++++ RECORD EXTRACTS ++++
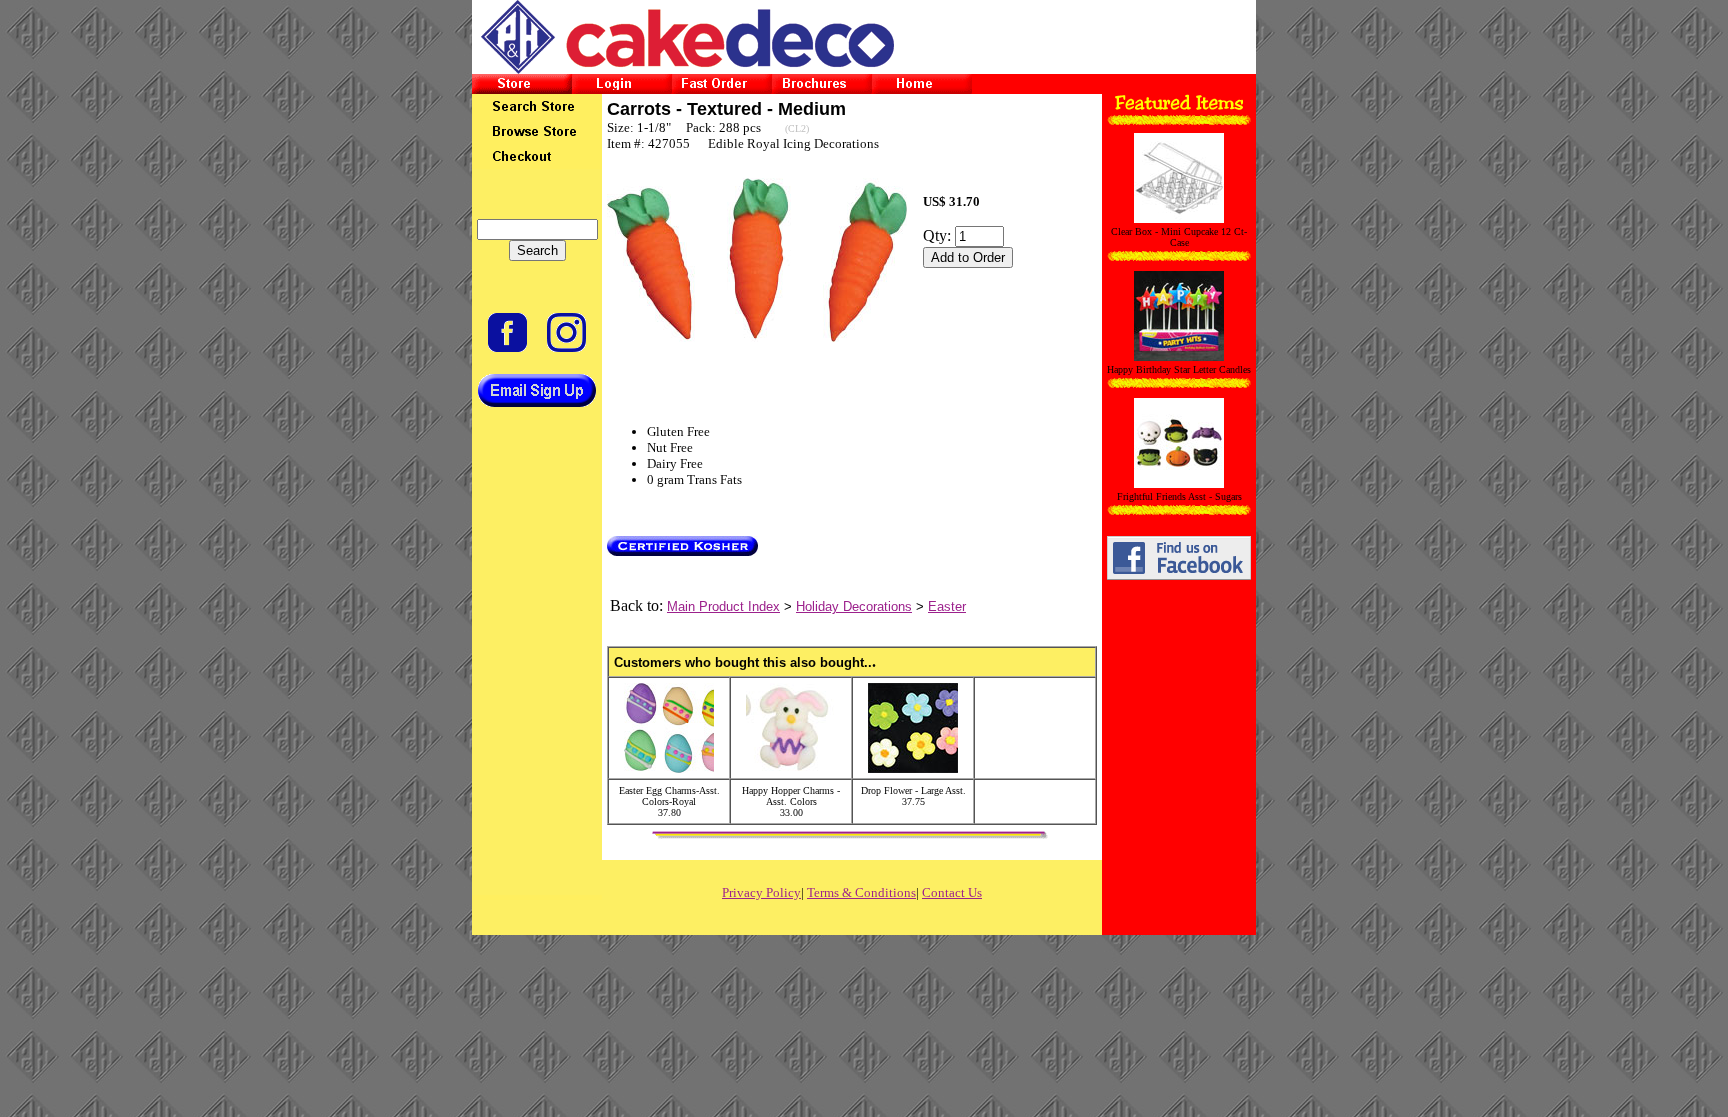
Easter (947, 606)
++++
++++ RECORD EXTRACTS ++++
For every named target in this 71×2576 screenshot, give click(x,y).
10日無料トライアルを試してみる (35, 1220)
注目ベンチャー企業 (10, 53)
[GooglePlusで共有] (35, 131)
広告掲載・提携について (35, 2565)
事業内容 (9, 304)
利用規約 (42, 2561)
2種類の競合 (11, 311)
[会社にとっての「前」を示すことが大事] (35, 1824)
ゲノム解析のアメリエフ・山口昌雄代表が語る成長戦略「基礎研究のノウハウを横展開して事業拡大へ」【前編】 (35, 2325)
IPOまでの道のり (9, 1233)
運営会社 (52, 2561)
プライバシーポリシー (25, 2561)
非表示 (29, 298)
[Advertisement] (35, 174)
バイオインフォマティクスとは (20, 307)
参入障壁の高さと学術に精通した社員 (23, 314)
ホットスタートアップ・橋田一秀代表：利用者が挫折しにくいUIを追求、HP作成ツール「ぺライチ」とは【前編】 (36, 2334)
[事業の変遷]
++++
++++ RECORD EXTRACTS ++++
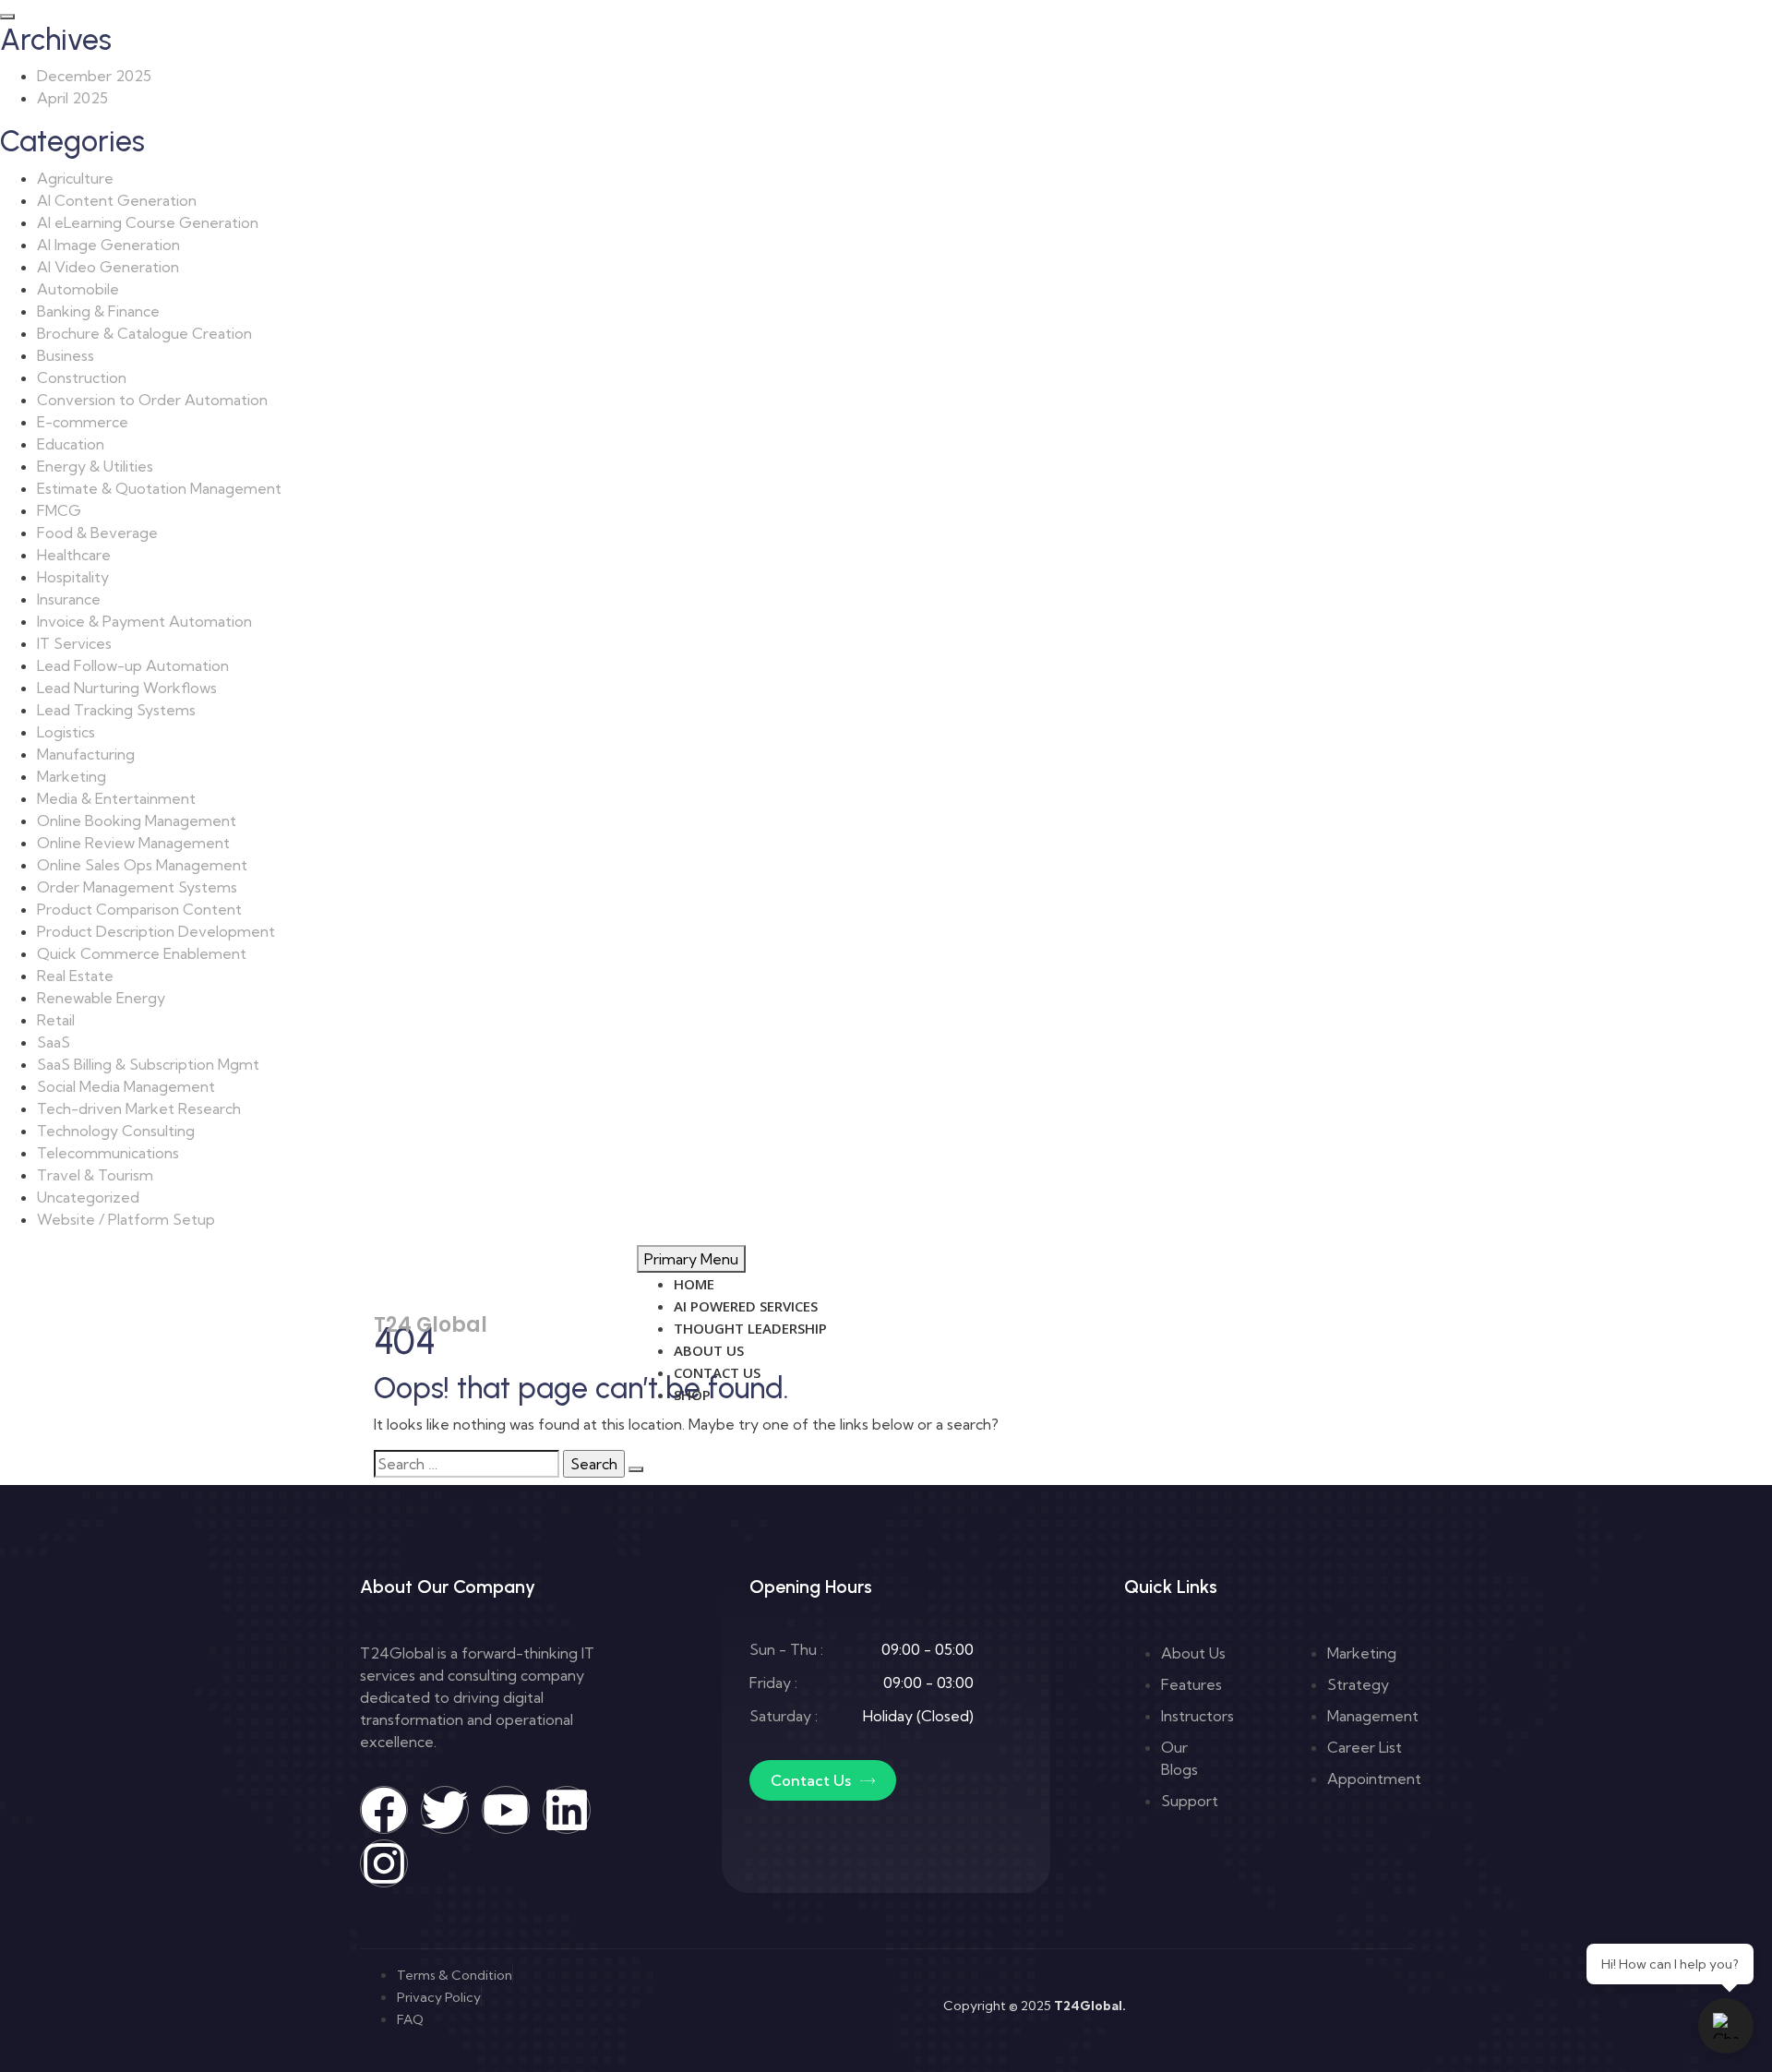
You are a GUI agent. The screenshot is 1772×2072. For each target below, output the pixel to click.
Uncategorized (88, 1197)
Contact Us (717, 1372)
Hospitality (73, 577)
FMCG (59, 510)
++++
A bare number is all that is asked for: the count of lines above that include "click".

2